**Action item**:
Which of the lines below include "computer"? Each one should be copied out.
Start of Exercise inputs
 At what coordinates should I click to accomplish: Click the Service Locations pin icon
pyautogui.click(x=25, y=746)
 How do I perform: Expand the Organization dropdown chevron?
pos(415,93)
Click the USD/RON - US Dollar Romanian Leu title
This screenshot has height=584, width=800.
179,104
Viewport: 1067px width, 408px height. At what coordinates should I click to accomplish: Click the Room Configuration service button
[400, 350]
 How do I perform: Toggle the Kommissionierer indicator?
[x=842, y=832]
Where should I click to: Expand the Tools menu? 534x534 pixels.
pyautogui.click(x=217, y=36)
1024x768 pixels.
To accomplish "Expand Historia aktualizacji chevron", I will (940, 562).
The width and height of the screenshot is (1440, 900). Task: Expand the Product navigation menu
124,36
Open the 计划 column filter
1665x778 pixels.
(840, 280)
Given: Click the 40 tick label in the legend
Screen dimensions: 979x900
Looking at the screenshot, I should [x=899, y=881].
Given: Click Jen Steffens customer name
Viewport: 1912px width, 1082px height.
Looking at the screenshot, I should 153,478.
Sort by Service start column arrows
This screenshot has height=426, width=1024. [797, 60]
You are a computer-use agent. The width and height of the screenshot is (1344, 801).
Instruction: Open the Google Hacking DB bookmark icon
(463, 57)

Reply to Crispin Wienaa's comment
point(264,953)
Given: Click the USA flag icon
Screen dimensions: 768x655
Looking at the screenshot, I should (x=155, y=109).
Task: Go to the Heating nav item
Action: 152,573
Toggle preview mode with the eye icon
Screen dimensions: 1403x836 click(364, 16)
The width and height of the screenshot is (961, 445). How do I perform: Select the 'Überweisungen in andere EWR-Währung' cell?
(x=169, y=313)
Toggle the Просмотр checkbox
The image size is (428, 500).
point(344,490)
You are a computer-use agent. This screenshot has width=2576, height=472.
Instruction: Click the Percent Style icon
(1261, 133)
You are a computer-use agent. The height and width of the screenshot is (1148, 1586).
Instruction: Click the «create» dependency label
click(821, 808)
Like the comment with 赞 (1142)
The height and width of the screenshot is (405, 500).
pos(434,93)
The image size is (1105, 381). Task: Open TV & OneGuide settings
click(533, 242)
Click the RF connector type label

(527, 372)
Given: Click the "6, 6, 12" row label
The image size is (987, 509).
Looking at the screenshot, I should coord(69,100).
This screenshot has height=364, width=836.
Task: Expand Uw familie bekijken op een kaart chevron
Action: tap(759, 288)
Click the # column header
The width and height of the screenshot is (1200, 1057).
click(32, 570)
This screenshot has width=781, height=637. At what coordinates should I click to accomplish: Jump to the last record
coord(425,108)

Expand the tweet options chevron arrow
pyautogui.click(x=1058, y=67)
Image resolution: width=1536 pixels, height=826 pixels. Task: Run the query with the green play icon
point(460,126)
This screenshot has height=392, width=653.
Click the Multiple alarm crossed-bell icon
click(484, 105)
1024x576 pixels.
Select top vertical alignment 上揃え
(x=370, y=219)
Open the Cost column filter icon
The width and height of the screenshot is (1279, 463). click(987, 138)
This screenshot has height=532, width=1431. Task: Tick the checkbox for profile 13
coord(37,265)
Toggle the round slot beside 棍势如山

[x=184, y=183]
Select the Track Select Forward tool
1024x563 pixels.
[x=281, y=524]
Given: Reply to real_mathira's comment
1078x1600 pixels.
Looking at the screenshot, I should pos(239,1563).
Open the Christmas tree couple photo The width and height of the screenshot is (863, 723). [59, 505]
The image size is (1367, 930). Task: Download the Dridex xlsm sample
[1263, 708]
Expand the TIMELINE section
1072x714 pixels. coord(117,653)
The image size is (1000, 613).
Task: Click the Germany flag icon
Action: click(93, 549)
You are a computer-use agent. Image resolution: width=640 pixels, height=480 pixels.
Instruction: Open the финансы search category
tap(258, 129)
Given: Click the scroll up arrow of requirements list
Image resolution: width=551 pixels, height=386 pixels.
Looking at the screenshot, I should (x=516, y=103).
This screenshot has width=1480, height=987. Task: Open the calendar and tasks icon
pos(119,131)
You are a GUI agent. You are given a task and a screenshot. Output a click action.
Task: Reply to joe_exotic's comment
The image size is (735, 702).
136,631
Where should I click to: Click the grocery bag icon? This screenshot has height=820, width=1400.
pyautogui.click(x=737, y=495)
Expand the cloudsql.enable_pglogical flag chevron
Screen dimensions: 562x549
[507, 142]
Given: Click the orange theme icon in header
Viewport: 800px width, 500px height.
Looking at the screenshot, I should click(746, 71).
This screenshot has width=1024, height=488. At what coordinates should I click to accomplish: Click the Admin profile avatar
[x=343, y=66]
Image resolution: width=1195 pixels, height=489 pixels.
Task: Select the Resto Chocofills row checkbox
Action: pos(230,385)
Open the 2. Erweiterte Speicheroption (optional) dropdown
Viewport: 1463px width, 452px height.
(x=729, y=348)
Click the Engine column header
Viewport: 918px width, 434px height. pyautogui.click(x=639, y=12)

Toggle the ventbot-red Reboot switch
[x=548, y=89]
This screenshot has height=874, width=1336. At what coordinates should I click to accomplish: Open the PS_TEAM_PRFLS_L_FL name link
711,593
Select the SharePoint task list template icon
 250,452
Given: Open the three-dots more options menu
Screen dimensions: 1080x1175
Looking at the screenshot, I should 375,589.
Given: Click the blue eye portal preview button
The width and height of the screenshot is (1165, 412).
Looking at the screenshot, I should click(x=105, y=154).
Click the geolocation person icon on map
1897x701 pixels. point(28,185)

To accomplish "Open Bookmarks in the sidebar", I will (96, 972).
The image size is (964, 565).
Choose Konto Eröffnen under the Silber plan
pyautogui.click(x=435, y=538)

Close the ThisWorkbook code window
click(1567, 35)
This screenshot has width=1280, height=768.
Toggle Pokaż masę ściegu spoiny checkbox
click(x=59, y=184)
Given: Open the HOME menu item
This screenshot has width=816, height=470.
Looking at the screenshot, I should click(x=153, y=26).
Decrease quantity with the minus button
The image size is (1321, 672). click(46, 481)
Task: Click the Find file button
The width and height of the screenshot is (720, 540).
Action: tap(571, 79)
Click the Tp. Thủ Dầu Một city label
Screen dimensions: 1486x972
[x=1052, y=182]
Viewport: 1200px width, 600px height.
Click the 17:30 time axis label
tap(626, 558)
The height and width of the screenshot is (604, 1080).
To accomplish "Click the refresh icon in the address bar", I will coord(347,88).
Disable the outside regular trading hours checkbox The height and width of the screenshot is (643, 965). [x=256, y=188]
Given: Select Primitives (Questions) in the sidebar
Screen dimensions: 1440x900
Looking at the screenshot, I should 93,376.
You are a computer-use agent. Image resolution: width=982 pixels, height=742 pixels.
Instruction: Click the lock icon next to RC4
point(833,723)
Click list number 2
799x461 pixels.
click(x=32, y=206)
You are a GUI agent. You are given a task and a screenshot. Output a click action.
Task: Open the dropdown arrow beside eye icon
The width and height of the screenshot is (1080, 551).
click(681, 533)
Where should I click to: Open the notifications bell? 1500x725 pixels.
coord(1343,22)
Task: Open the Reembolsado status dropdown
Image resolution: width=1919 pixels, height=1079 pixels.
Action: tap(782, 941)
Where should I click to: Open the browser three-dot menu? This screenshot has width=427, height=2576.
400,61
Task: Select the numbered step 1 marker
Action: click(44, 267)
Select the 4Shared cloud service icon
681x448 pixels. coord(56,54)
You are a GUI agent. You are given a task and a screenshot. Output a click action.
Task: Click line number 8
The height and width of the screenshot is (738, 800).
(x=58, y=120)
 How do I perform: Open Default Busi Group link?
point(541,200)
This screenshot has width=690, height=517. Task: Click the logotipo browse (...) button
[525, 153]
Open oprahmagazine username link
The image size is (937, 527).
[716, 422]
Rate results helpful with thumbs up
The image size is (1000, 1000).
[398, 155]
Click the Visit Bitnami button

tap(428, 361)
End of Exercise inputs
**Solved problem**:
You are a computer-use agent. The width and height of the screenshot is (1344, 801).
You are a computer-use agent. This screenshot has width=2576, height=472.
You are a computer-use agent. The height and width of the screenshot is (1148, 1586).
You are a computer-use agent. Image resolution: width=640 pixels, height=480 pixels.
You are a computer-use agent. Image resolution: width=982 pixels, height=742 pixels.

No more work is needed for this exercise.